### [Prompt 1]
Write out the passage of the college anxiety article starting with "By Michaela Parks" and going on through "of mental illness.".
### [Prompt 2]
Continue the article about anxiety among college students from its final sentence.

### [Selected extract]
-*-*-
Dealing with anxiety while at college

By Michaela Parks |

Pictured above is Flagler College Sophomore, Matt Trainor. Photo by: Christian Saulnier

Colleges tend to advertise their campuses as places filled with smiling students with coffee in one hand and textbooks in the other. But what the glossy brochures don’t show are what many college students are feeling on the inside–anxiety.

As of fall 2017, Flagler College is home to 2,574 students. Kathy Payne, a mental health counselor at Flagler, said anxiety is likely the most prevalent mental health issue she sees on campus, adding that some call anxiety the ‘common cold’ of mental illness.

“When I was glancing through this book [the Association for University and College Counseling Directors], I saw that it said ‘in 2011, 41 percent of all college students who visit counseling centers struggle with anxiety,'” Payne said.

Payne believes that Flagler aligns with that statistic since she sees firsthand how many students come into her office for anxiety.

Matt Trainor, a Flagler College sophomore, is part of the 41 percent who suffer from severe anxiety.

“I’ve had anxiety probably my entire life,” Trainor said. “But the way it’s manifested itself has changed since I was younger.”

Since starting college in fall 2016, Trainor has had one instance where he couldn’t control his anxiety.

“I ended up having to leave school for a little while to withdraw. It was a huge adjustment being far away because I’m from Maine and I don’t really have too much family down here,” said Trainor when describing his spring semester of freshman year.

“It’s kind of unexpected how it’s going to manifest itself, how it’s going to change, how it’s going to affect your daily life,” Trainor said. “I think it’s mostly just not understanding where it’s coming from and not having that ability to understand your emotions—what’s leading you to act that way and to feel a certain way about something. I was at a little bit of a low point before I had to go back home, but being able to develop coping mechanisms is very important in addressing the illness.”

Trainor stated the way he dealt with the illness before learning how to manage his own emotions.

“I think my problem was that I use to not have them [coping mechanisms] while I was down here, and I use to just ignore the anxiety. I would just be like ‘oh it’s going to blow over, it’s going to be fine.’ I wouldn’t really talk to anybody about it. Nobody really knew,” Trainor said.

After learning coping mechanisms, he’s able to go about his daily routine much easier.
-*-*-
### [Record extracts]

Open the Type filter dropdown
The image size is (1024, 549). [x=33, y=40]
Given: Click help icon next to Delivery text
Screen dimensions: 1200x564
-*-*-
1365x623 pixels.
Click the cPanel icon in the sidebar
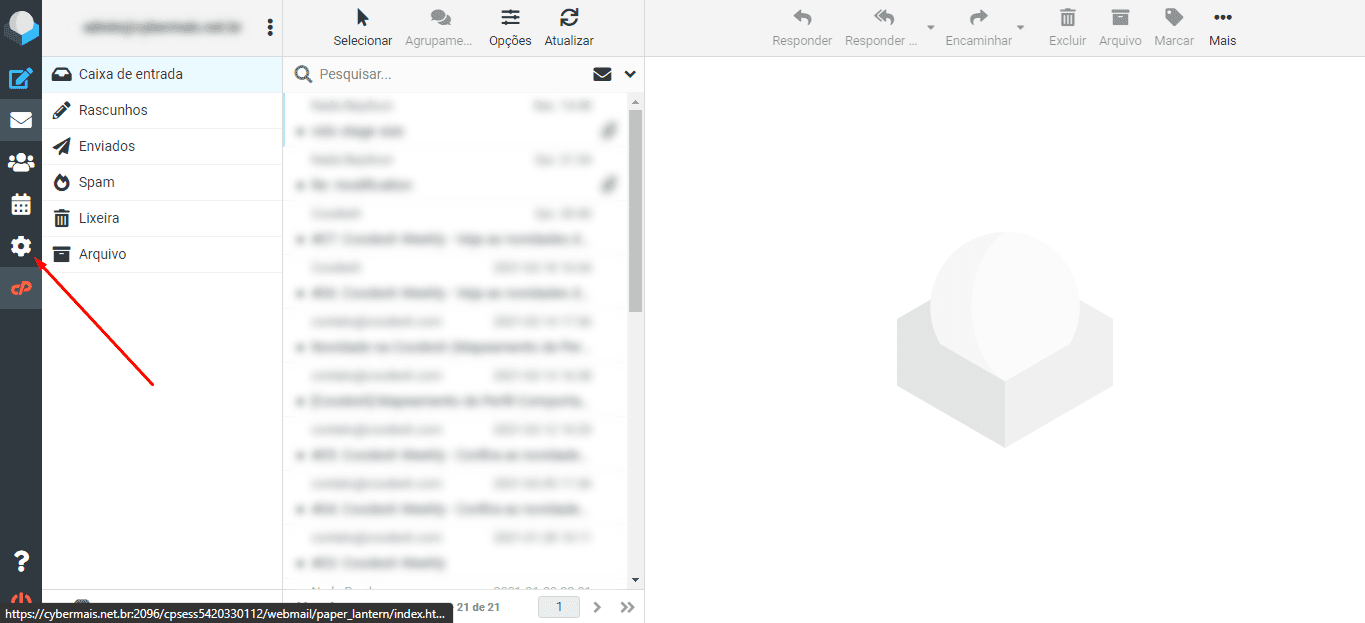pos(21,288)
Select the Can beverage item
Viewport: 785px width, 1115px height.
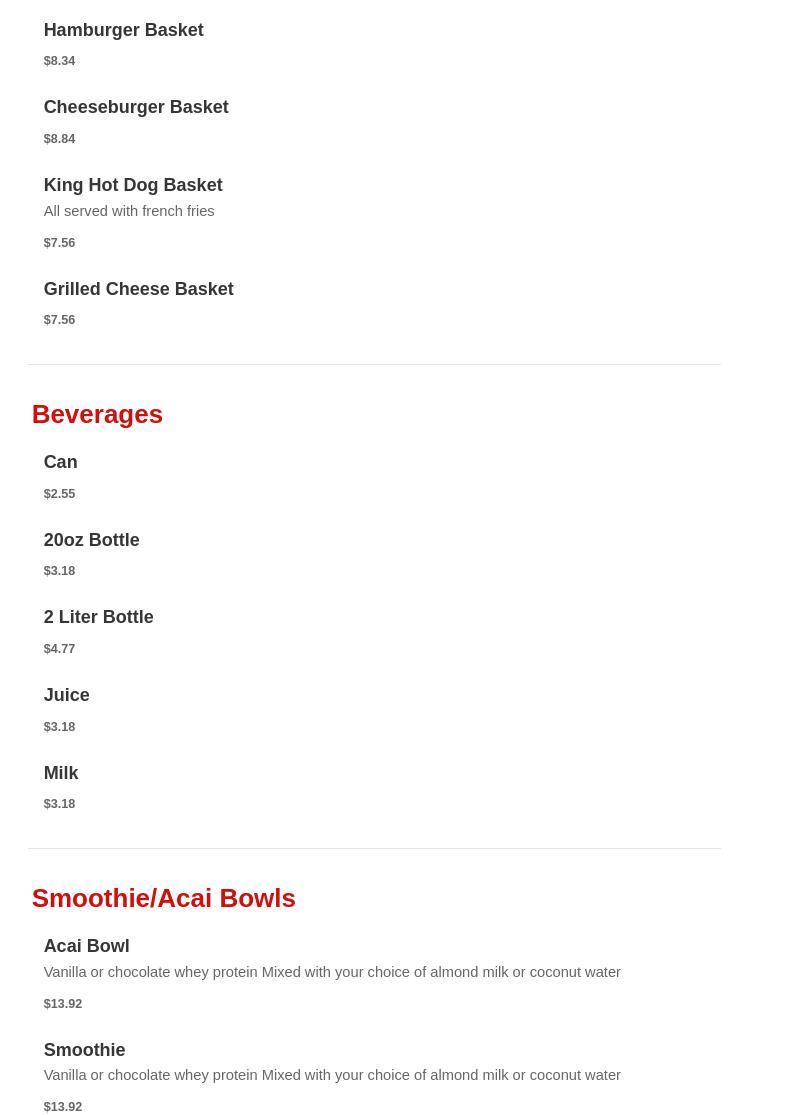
-*-*-
### [Task output 1]
By Michaela Parks |

Pictured above is Flagler College Sophomore, Matt Trainor. Photo by: Christian Saulnier

Colleges tend to advertise their campuses as places filled with smiling students with coffee in one hand and textbooks in the other. But what the glossy brochures don’t show are what many college students are feeling on the inside–anxiety.

As of fall 2017, Flagler College is home to 2,574 students. Kathy Payne, a mental health counselor at Flagler, said anxiety is likely the most prevalent mental health issue she sees on campus, adding that some call anxiety the ‘common cold’ of mental illness.

### [Task output 2]
“But then I went through therapy and that was really helpful. Having them label it as anxiety instead of me labeling helped because like I said, it’s kind of hard to even understand what’s going on with your own self. I also think just recognizing what was going on, being able to compartmentalize things and put things in certain categories was useful. Being able to realize like ‘OK this is a trigger, this isn’t a trigger.’ For me breathing or meditating was helpful when combined with the right medication prescribed by a doctor,” Trainor said.

Kathy Payne said there are a few good ways she uses to help students cope with their anxiety.

“When helping students with anxiety, we first talk a little bit about separate areas of their lifestyle, where they may be able to improve their lifestyle habits,” Payne said. “We talk about how well they’re taking care of themselves, how they’re eating and sleeping and if they’re getting some exercise. We talk about if there are any serious issues going on. Anxiety can come as a result of a lot of different things mixed all together, so we just start exploring all the different areas of their lives just to see what’s going on.”

Trainor said his first experience with the counseling center was a good one.

“I went to the counseling center on campus last year and they were so supportive,” he said. “They were able to refer me to a few people that could address my situation more in-depth. Even though they can’t provide a student with medication, it’s great to just have someone so easily accessible to talk to.”

Payne said there are certain times of year when the counseling center experiences spikes in visitation.

“We see some anxiety, especially from freshmen when they first arrive on campus, so at the beginning of the school year. We see students come in during the midterm period, but we tend to see more students towards the end of term when maybe they just don’t know how they’re gonna get through exams. We’re always here to address any kind of situation that a student is going through,” Payne said.

Trainor shared a few words for college students, or anyone, who is trying to juggle anxiety while still trying to focus on school, work or a daily routine.

“I think the biggest thing is just, to be honest with yourself about whatever you have going on,” Trainor said. “I know in my case, I didn’t really want to believe that I had anything going on. Trust me, college is a really stressful time. Regardless, everybody has anxiety and/or stress but definitely analyze whatever you got going on and get help if you need it. Something I wish I would have known or had someone tell me when it started getting really bad is don’t let people tell you what you have is fake or not a real issue. People don’t really pay as much attention to it as they should and it’s a lot harder to deal with than people think. I feel like a lot of people don’t take it as seriously because it’s not a physical ailment or illness that you can visibly see. Someone can look like they have it all together on the outside but maybe something’s brewing underneath.”